Theological objections

  • Universal scope of the gospel. Romans 10:12, "there is no difference between the Jew and the Greek, for the same Lord over all is rich unto all that call upon him." Galatians 3:28, "there is neither Jew nor Greek … for ye are all one in Christ Jesus." The covenant in Christ is genealogically open (Gal 3:7, "they which are of faith, the same are the children of Abraham").
  • Inward vs. outward Jewishness. Romans 2:28-29, "he is not a Jew, which is one outwardly … but he is a Jew, which is one inwardly."
  • Salvation by faith, not law. BHI Mosaic-law observance collides with Galatians 2:16 and Ephesians 2:8-9; if righteousness comes by the law, then "Christ is dead in vain" (Gal 2:21).
  • Acts 13 and 17 show Paul preaching to Gentiles (Greek ethnos, non-Israelite nations), with the Jerusalem council (Acts 15) confirming Gentile inclusion without circumcision.

Numbers and the Gentile incorporation pattern (the ger laws, Levitical service, the mixed multitude)

The strongest BHI objection version holds that Gentiles cannot be saved at all, or that salvation is restricted to the literal-genealogical descendants of the twelve tribes. The book of Numbers (Hebrew Bemidbar, in the wilderness), the foundational record of Israel's organization and worship in the wilderness, refutes this restriction at the very moment of Israel's covenant formation. Gentiles were not merely tolerated among Israel; they were merged into the covenant people on equal liturgical and legal standing, and in specific cases they were dedicated to Levitical service itself.

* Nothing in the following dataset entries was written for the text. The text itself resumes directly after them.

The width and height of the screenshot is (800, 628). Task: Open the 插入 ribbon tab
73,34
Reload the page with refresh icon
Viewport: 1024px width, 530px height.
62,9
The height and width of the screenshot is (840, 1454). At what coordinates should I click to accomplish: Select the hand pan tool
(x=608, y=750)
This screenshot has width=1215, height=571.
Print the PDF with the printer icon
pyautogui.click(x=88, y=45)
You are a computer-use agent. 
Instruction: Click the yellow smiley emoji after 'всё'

  • Numbers 9:14, the Passover for the alien. "And if a stranger (Hebrew ger) shall sojourn among you, and will keep the passover unto the LORD; according to the ordinance of the passover, and according to the manner thereof, so shall he do: ye shall have one ordinance, both for the stranger, and for him that was born in the land." The Passover, the central covenant-redemption meal of Israel, is opened to the Gentile sojourner on identical terms. The text says explicitly one ordinance (Hebrew chuqqah achat). The native and the alien stand at the same altar.
  • Numbers 15:14-16, the alien at the altar. "And if a stranger sojourn with you, or whosoever be among you in your generations, and will offer an offering made by fire, of a sweet savour unto the LORD; as ye do, so he shall do. One ordinance shall be both for you of the congregation, and also for the stranger that sojourneth with you, an ordinance for ever in your generations: as ye are, so shall the stranger be before the LORD. One law and one manner shall be for you, and for the stranger that sojourneth with you." The phrase as ye are, so shall the stranger be before the LORD is the structural core of the Old Testament's covenant-universality teaching. Paul's neither Jew nor Greek in Galatians 3:28 is not an innovation; it is the Mosaic principle realized in Christ.

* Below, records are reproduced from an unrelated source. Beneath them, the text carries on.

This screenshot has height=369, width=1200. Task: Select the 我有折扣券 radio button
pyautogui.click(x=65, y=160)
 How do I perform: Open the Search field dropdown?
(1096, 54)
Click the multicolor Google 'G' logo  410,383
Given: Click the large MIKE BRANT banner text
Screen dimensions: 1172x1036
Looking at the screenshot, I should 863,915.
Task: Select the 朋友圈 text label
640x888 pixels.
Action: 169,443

  • Numbers 15:29, one law for both. "Ye shall have one law for him that sinneth through ignorance, both for him that is born among the children of Israel, and for the stranger that sojourneth among them." The atonement procedure (sin offering for unintentional sin) is applied identically to the Israelite and the Gentile sojourner. The cultic structure of Israel is structurally Gentile-inclusive from the wilderness forward.

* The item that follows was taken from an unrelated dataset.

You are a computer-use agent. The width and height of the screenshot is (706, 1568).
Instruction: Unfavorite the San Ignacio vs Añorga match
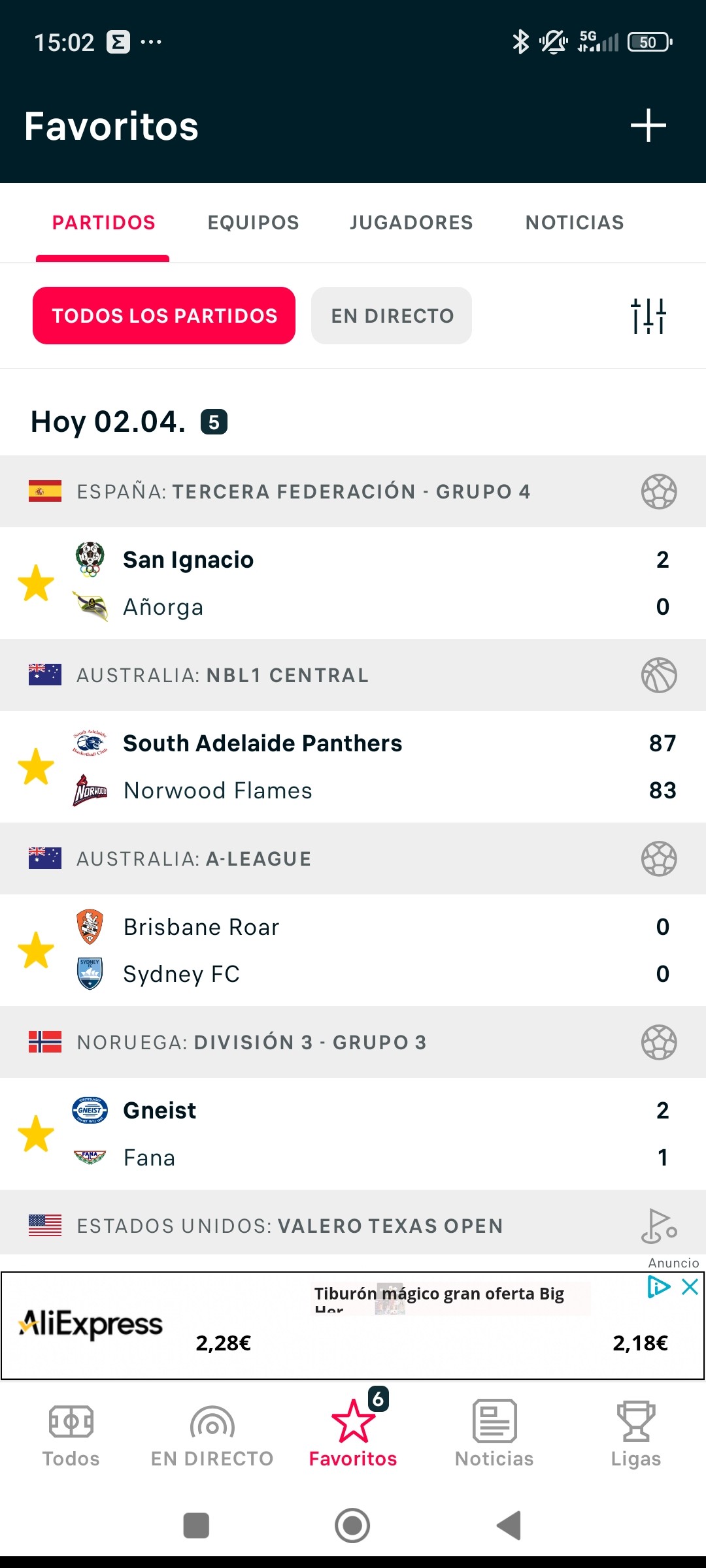(36, 583)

  • Numbers 31:30, 31:47, captured Midianites dedicated to Levitical service. After the campaign against the Midianites, the spoil is divided between the army and the congregation, and a tribute is given to the priests and the Levites. "And of the children of Israel's half, thou shalt take one portion of fifty, of the persons, of the beeves, of the asses, and of the flocks, of all manner of beasts, and give them unto the Levites, which keep the charge of the tabernacle of the LORD" (Num 31:30). Verse 47: "Even of the children of Israel's half, Moses took one portion of fifty, both of man and of beast, and gave them unto the Levites, which kept the charge of the tabernacle of the LORD, as the LORD commanded Moses." Hundreds of Midianite (Gentile) persons are dedicated by divine command to the charge of the tabernacle, the very Levitical responsibility from which BHI restrictivism would categorically exclude Gentiles. The Nethinim (the given ones, Ezra 2:43-58, 8:20; 1 Chr 9:2) are the post-exilic continuation of this same pattern: non-Israelite temple servants assigned to support the Levites. The Old Testament canonical record shows Gentiles serving in tabernacle and temple worship from the wilderness onward.
  • Numbers 32:11-12, Caleb the Kenizzite given a full tribal inheritance with divine commendation. "Surely none of the men that came up out of Egypt, from twenty years old and upward, shall see the land which I sware unto Abraham, unto Isaac, and unto Jacob; because they have not wholly followed me: save Caleb the son of Jephunneh the Kenezite, and Joshua the son of Nun: for they have wholly followed the LORD." Caleb is explicitly identified as a Kenizzite, a Canaanite-Edomite ethnic line (cf. Gen 15:19, 36:11, 15, 42). Joshua 14:6-15 records his full tribal inheritance in the territory of Judah (Hebron, the inheritance of the patriarchs). A Gentile by ethnic origin, named by God Himself as the one who wholly followed the LORD, receives a tribal inheritance in Israel, fathers a clan absorbed into Judah (1 Chr 4:13-15), and stands as the textual proof that ethnic origin does not exclude from covenant inheritance. The BHI claim that only the twelve literal tribes are the covenant people collapses on Caleb alone.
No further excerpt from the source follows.